Despite recent rumours over vacant roles at Al Shabab and Bani Yas, the 54-year-old insists he has had no contact with any Arabian Gulf League sides since he left the Mohammed bin Zayed Stadium.
The former Al Nasr boss is settled in Dubai but bears no grudge over his exit from Jazira, describing it as “normal”.
He said: “Probably now I’ll take a rest for a long time; but I live here, I have my residency, I will stay here.”
During his time with Jazira and Nasr, Zenga has been able to work closely with two of the most highly-rated keepers in the UAE – Ali Khaseif and Ahmed Shambieh.
The Italian was instrumental in bringing through the latter at the Al Maktoum Stadium, while national team No1, Khaseif, was a virtual ever-present under him at Jazira.
However, although all keepers in the league must be UAE nationals, Zenga feels more could be done to ensure young keepers have the required skills for first-team football.
He is even considering opening a specialist academy aimed at custodians and their coaches.
“For a keeper it is very difficult because there is not a school tradition here,” he said.
“All the time we bring in foreign coaches but sometimes the foreign coaches have difficulty improving the players. It is not easy being a keeper coach. In my opinion, there should be a school open for keepers.
“I don’t know if I can do this in the future or not but [I would like to] open one school with keeper coaches and bring through young keepers.
“Because, when growing a keeper you need someone who can teach them in terms of quality and technique, not in terms of diving 100 times a day. It is the technique that must be increased.
“I think the federation should be thinking about this because there is no chance of bringing in foreign keepers but we continue to bring foreign coaches. Why is it not better to open one direct school for the young keepers?”
The Italian admitted handing Shambieh, only 19 at the time, the No1 jersey ahead of then-Nasr captain Abdullah Mousa was risky, but he believes the youngster is now the best keeper in the UAE – better even than Khaseif or Al Ain’s Khalid Essa.
“Shambieh, in my opinion, is absolutely the future of the national team. Me, if I was the coach of the national team, I would bring him now directly into the team,” he said.
“Talking as an ex-keeper, not a coach, Shambieh is the one who has the most potential to become better.”
Al Jazira have launched an audacious bid to bring Al Ahli and UAE winger Ismail Al Hammadi to the Mohammed bin Zayed Stadium.
The Abu Dhabi club confirmed on their website yesterday that they had submitted a transfer req-uest for the Arabian Gulf League’s Emirati Player of the Year.
It is understood that the financial aspects of the deal have yet to be discussed but Jazira expect to find out tomorrow whether they will be allowed to speak to Al Hammadi.

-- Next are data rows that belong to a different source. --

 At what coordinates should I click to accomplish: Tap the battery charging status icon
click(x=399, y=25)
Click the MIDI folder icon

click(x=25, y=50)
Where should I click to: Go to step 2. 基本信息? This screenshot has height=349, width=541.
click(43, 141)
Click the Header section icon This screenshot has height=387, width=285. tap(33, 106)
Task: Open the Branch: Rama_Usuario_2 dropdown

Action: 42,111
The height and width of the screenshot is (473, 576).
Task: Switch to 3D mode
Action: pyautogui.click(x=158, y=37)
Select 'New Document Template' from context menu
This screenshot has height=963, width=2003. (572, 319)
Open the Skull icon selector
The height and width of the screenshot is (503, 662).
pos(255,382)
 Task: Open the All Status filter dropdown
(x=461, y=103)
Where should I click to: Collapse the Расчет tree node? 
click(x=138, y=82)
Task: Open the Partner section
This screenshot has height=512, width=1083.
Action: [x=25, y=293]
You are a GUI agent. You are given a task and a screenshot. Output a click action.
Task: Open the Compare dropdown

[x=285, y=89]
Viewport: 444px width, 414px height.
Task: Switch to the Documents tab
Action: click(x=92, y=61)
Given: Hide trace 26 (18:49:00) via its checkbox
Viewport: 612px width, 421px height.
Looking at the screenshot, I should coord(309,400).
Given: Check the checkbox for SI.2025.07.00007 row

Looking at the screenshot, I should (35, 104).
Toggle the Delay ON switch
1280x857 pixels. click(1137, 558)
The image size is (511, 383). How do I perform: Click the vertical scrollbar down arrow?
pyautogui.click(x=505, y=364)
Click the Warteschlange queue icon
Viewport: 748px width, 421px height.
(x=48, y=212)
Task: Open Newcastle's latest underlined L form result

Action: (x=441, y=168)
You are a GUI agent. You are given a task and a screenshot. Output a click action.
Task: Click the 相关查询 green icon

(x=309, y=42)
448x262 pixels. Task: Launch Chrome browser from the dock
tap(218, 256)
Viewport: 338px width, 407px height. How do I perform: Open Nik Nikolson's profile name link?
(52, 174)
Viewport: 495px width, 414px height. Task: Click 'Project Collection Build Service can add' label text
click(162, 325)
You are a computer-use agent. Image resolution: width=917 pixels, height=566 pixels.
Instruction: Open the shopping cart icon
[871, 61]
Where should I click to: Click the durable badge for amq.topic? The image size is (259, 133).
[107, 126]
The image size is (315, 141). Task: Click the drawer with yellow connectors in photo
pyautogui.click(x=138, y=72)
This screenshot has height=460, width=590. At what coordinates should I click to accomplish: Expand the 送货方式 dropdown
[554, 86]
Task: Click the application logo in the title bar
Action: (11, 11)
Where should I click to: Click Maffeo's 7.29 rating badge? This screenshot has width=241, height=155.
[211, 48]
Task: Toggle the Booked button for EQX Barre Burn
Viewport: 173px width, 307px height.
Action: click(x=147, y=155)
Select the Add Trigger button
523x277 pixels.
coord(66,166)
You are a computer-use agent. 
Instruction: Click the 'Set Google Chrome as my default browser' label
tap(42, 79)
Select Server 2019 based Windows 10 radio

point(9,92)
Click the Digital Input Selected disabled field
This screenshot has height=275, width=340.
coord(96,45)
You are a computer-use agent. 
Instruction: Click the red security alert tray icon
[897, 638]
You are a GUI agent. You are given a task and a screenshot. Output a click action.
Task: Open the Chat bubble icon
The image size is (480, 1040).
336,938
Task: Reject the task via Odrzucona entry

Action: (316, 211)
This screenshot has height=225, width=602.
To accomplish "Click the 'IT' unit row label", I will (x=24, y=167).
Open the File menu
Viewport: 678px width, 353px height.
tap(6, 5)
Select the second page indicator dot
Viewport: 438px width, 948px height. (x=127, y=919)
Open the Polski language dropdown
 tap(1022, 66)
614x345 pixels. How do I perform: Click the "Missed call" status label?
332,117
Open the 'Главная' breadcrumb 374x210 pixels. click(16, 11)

“We are dealing under good communication and good cooperation with Al Ahli club and we are wishing that this communication will be positive for both sides,” said Jazira spokesman Mohammed Al Khudairi.
“We are not saying we are confident, there are terms and conditions of course. It is subject to finding terms and conditions that are suitable for both parties.”
News of a move for Al Hammadi – who returns to Dubai today following the national team’s Swiss training camp – comes just 24 hours after it emerged they had made a substantial offer for his international team-mate, Habib Fardan.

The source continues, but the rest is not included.